- Goal -
Copy the material verbatim, starting with the line that contains "Given: Delete the policy using the trash icon" and ending after the line that contains "(x=22, y=161)".

- Extracted information -
================================
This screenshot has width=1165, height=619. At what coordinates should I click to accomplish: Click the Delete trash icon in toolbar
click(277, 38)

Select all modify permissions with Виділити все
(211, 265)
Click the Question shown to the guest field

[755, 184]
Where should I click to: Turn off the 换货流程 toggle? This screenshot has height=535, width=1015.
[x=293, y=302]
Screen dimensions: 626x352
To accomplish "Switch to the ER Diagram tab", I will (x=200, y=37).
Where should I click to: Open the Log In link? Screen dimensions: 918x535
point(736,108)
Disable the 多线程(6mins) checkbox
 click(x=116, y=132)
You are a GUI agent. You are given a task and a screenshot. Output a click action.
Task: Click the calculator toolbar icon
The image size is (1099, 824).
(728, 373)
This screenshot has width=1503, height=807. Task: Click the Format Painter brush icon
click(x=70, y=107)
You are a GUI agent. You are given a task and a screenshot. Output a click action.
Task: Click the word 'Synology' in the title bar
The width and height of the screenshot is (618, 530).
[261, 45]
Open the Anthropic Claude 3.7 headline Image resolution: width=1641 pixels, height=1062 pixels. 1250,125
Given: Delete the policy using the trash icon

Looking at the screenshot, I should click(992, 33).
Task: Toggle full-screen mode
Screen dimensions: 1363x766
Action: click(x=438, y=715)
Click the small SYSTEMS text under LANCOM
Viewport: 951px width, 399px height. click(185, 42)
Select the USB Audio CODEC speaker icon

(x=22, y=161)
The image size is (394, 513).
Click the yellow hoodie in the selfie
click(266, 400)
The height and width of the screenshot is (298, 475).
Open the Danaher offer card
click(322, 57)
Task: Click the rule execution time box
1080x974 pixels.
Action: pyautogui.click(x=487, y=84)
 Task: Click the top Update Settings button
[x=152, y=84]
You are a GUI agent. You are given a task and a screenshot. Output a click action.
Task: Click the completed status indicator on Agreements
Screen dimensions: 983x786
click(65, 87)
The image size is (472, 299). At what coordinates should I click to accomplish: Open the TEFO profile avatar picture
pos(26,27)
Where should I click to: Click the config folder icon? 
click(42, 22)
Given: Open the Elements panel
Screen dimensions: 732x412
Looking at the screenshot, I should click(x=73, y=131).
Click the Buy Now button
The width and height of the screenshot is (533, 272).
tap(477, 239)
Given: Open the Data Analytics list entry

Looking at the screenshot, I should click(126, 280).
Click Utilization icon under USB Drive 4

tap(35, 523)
================================
- Task output -
Given: Delete the policy using the trash icon

Looking at the screenshot, I should click(992, 33).
Task: Toggle full-screen mode
Screen dimensions: 1363x766
Action: click(x=438, y=715)
Click the small SYSTEMS text under LANCOM
Viewport: 951px width, 399px height. click(185, 42)
Select the USB Audio CODEC speaker icon

(x=22, y=161)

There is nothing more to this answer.